The easiest way I know to answer your question about the dice is to use a normal approximation! The answer is that the probability that Julie’s sum is greater is about 0.745.
First let’s consider the result of rolling one 8-sided die. Let’s say the result is U. U has a “discrete uniform distribution” (see Uniform distribution (discrete) - Wikipedia, the free encyclopedia) so its mean is (1+8)/2 = 4.5 and its variance is (8^2 – 1) / 12 = 5.25.
Julie’s roll, say J, is the sum of 4 of the U random variables, so the mean of J is 4 * 4.5 = 18 and its variance is 4 * 5.25 = 21.
Hasish’s roll, say H, is the sum of 3 of the U random variables, so the mean of H is 3 * 4.5 = 13.5 and its variance is 3 * 5.25 = 15.75.

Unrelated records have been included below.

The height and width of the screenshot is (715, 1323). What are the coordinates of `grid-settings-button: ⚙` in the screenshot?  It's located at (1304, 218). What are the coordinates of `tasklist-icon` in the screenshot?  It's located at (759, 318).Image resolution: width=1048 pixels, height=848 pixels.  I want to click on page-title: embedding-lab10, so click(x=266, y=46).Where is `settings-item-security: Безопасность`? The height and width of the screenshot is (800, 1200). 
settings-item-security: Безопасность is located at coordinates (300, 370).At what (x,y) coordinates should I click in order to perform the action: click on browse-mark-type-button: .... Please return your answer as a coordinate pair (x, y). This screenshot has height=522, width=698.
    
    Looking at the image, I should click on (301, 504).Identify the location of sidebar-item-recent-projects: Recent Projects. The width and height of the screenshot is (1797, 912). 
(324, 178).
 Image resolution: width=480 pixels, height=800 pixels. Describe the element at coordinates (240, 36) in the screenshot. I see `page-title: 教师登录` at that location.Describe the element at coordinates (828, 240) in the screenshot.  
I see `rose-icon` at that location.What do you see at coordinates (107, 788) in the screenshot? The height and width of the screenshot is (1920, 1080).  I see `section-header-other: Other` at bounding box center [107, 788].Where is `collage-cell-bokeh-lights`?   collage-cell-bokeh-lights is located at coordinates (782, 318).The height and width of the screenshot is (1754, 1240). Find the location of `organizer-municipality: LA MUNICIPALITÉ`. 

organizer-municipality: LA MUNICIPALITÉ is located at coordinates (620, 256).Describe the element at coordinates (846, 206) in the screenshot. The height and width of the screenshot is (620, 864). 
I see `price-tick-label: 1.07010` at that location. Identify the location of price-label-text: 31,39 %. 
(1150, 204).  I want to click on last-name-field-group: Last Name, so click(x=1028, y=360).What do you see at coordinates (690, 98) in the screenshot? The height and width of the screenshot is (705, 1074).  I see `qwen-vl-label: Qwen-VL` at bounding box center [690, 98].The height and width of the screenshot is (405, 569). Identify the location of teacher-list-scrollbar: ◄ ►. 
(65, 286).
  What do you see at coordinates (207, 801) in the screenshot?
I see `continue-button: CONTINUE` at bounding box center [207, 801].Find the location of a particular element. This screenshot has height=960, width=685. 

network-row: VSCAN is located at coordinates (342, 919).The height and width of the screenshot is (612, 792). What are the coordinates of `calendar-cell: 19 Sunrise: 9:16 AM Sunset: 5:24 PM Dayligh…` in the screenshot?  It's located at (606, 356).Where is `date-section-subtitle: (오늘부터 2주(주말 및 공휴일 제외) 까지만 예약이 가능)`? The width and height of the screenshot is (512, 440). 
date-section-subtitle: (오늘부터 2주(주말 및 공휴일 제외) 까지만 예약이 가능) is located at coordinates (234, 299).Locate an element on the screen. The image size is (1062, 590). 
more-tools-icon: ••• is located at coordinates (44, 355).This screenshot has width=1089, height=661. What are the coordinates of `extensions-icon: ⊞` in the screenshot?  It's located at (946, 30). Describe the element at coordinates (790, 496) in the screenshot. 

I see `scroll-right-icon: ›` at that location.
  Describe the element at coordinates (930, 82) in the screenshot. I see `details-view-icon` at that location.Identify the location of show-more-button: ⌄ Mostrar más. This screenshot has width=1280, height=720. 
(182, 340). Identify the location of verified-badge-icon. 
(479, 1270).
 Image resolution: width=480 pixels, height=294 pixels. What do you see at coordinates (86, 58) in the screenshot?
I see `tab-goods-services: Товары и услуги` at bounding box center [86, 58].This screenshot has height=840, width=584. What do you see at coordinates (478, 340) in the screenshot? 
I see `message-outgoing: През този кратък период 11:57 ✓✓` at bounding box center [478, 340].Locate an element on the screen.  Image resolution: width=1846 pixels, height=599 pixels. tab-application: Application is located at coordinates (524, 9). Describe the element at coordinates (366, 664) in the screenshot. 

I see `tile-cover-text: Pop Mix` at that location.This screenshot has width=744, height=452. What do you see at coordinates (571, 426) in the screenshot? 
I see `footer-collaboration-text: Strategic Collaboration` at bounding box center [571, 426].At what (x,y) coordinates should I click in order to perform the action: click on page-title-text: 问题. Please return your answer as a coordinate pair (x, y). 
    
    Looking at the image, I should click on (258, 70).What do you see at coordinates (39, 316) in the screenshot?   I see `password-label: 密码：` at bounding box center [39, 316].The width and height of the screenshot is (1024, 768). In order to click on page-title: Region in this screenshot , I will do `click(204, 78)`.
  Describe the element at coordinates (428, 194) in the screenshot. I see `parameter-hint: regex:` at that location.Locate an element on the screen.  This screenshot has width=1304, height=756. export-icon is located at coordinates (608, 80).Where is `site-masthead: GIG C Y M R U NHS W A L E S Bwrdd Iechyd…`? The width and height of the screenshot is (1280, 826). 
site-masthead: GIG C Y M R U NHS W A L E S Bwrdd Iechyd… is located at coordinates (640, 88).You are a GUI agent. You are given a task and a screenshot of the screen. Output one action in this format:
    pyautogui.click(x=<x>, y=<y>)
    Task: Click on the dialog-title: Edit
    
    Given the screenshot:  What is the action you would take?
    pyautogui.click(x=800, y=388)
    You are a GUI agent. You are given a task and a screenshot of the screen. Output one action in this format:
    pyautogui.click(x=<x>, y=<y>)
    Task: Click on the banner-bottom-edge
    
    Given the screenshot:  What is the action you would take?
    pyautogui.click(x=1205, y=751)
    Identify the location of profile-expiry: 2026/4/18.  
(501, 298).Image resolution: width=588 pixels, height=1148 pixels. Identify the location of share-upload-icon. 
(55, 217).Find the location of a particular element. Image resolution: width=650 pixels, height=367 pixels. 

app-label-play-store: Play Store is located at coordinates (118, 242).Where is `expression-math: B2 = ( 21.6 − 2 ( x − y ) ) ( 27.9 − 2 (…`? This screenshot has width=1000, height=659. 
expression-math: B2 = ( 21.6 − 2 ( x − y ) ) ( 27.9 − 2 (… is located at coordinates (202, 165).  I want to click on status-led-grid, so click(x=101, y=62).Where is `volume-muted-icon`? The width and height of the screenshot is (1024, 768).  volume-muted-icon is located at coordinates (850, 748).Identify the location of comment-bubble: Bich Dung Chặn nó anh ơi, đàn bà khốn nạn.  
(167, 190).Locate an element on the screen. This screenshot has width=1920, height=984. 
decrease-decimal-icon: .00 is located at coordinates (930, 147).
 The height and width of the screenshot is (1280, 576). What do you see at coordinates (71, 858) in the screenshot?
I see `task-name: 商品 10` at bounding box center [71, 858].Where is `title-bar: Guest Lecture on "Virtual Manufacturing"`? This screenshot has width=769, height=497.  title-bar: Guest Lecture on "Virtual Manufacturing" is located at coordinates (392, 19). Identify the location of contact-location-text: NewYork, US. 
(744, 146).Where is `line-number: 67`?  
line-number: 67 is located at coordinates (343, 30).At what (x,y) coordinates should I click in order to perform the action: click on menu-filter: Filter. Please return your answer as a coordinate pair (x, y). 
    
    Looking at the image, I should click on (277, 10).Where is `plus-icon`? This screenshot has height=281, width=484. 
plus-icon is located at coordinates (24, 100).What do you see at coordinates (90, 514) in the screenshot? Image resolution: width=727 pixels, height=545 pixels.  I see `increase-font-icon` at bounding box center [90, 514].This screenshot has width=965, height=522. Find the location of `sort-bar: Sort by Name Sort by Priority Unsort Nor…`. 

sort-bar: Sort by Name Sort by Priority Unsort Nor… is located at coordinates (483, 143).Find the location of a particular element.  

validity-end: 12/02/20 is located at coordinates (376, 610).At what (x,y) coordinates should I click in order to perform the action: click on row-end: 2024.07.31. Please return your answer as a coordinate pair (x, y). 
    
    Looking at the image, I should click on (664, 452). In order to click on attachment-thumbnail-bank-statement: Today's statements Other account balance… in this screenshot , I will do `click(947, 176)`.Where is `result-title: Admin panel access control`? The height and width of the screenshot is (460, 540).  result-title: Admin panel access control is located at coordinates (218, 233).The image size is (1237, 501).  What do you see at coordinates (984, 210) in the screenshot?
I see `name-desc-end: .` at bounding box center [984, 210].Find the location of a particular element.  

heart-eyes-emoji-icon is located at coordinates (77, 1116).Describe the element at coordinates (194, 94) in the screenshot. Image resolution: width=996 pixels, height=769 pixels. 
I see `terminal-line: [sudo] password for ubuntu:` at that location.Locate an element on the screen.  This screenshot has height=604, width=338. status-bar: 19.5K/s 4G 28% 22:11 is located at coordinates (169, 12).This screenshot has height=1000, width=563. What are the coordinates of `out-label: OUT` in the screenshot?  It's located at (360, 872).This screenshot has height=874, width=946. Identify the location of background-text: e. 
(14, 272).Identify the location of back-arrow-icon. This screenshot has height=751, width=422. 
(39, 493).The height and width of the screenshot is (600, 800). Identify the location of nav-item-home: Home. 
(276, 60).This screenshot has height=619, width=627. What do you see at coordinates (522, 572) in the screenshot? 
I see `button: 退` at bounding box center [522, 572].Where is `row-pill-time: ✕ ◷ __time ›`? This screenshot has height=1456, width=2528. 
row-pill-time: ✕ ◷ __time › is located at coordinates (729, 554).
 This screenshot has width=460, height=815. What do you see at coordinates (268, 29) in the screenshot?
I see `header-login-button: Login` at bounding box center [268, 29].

Define Y = J-H. We are interested in Pr(Y > 0). The exact distribution of Y is hard to work with, so let’s try a normal approximation. This seems reasonable because Y is the sum of several independent random variables (the U’s or their negatives). We know the mean of Y is 18 – 13.5 = 4.5 and its variance is 21 + 15.75 = 36.75, so its standard deviation is sqrt(36.75) = 6.06. Define Z = (Y – 4.5) / 6.06; then Z has mean 0 and standard deviation 1, so if we assume Z has a normal distribution (it doesn’t really, but it’s close) then we can look up the cumulative distribution in a table. Here we use a little trick to improve the accuracy of the approximation: we want to know Pr(Y>0), which is the same as Pr(Z > -4.5/6.06). But the distribution of Y is discrete and the distribution of Z is continuous, so let’s consider Pr(Y > 0.5) instead. This trick is so common that it has a name, the “correction for continuity”. Pr(Y > 0.5) = Pr(Z > -4.0/6.06 = -0.660), and looking up the cumulative normal distribution in a table we find this probability is 0.745. That’s the answer to your problem, approximately.
You might ask how accurate is the approximation. I used more advanced methods involving generating functions to find the exact distribution of Y and found that Pr(Y>0) = 1,554,908 / 8^7, which is about 0.7414. This would have been very tedious and time-consuming to find except that I used a computer algebra system to do the hard work. So in this case the normal approximation is pretty good, with a relative error of only about 0.5%.